MLB

Jacob deGrom leaves pressure on Mets: I want to stay here

WASHINGTON — A day after he threw a hand grenade into the Mets’ All-Star break, Jacob deGrom looked like a man of peace, for he had said his piece.

“It’s actually been fine,” the right-hander said Tuesday at Nationals Park, a few hours before the All-Star Game began. “I think we expressed that we’ve enjoyed it here. We’d like to stay. It’s up to the Mets. I’ve really enjoyed my time here and enjoyed winning here. I’d like to get back to that.”

DeGrom’s agent, Brodie Van Wagenen, won him and his client some back pages on Monday, when the All-Stars hold news conferences and work out, by declaring deGrom’s wish to get an extension from the Mets and, short of that, for the Mets to explore a trade of him. The 30-year-old deGrom can’t become a free agent until after the 2020 season.

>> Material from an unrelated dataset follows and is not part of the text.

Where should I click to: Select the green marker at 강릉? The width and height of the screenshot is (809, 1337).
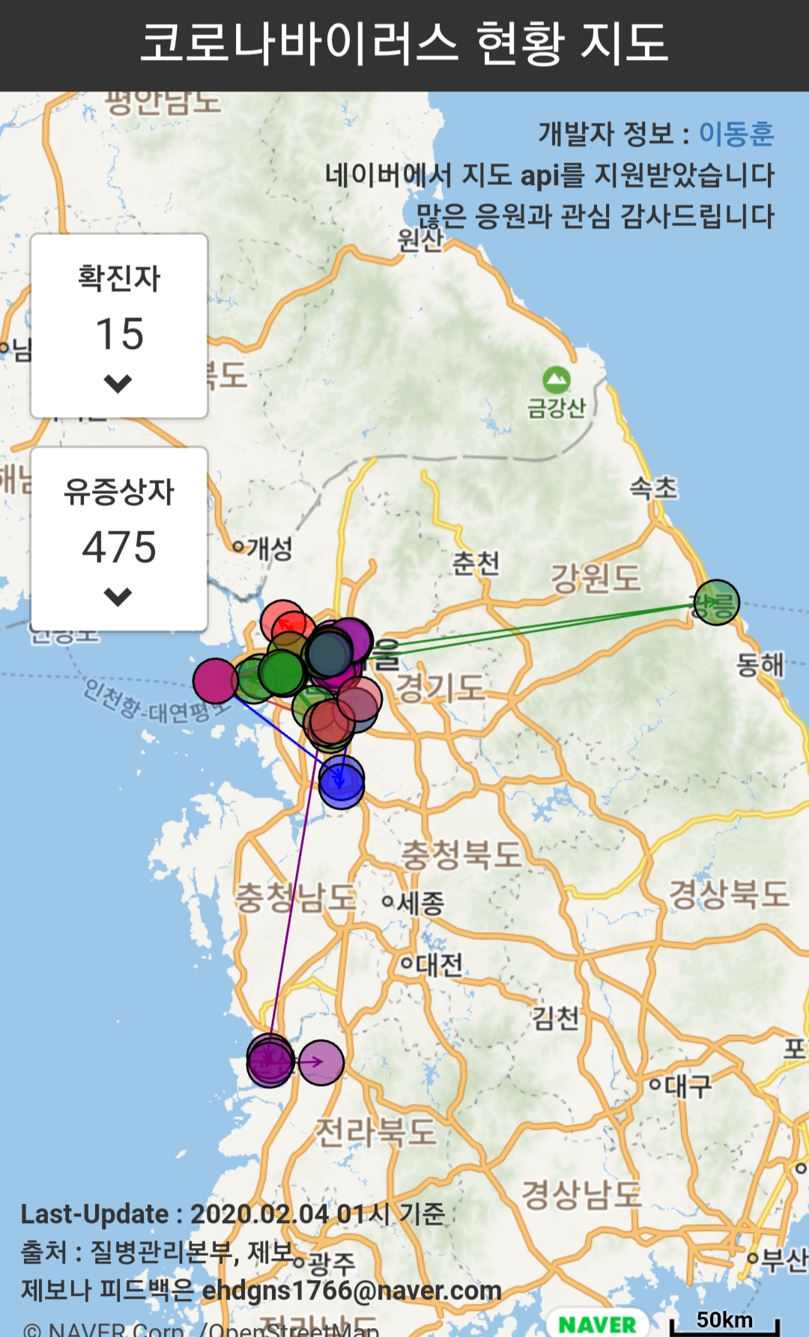717,602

No one from the Mets reached out to him in the wake of his and Van Wagenen’s comments, deGrom said, and he expressed no worries about getting negative feedback from Mets fans for stirring things up a little.

“I don’t think so,” he said. “I think the way we put it was, we first of all would like to stay here. I have a good relationship with the Mets. We’ve had one my whole career here. We were just expressing that we’d like to stay here and be a part of the future here. So I think the other thing, that was kind of the option. If they don’t see [us together] in the future, get what you can for me. But our main goal would be to stay here.”

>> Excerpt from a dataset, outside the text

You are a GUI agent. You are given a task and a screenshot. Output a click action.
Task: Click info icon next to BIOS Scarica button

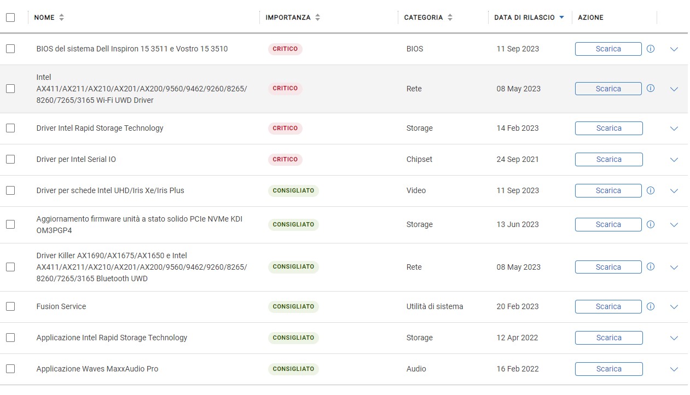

The typically stoic right-hander said he would be all right if the Mets chose the third option, neither extending deGrom nor trading him, as he understands from all of his undeserved losses and no-decisions that you can’t control everything in life.

Besides, deGrom insisted that he can envision the Mets contending again by 2020, saying: “I think so. Look at how many guys got hurt this year already. [If] you’ve got those guys on the field, they come up in a couple of situations, we probably win a few more ballgames.”


The Yankees’ Gleyber Torres (strained right hip) ran from first base to third base Tuesday as part of his rehabilitation. He will fly to Tampa on Wednesday morning to continue his program, he said. Torres hopes to rejoin the Yankees on July 23 in St. Petersburg, Fla.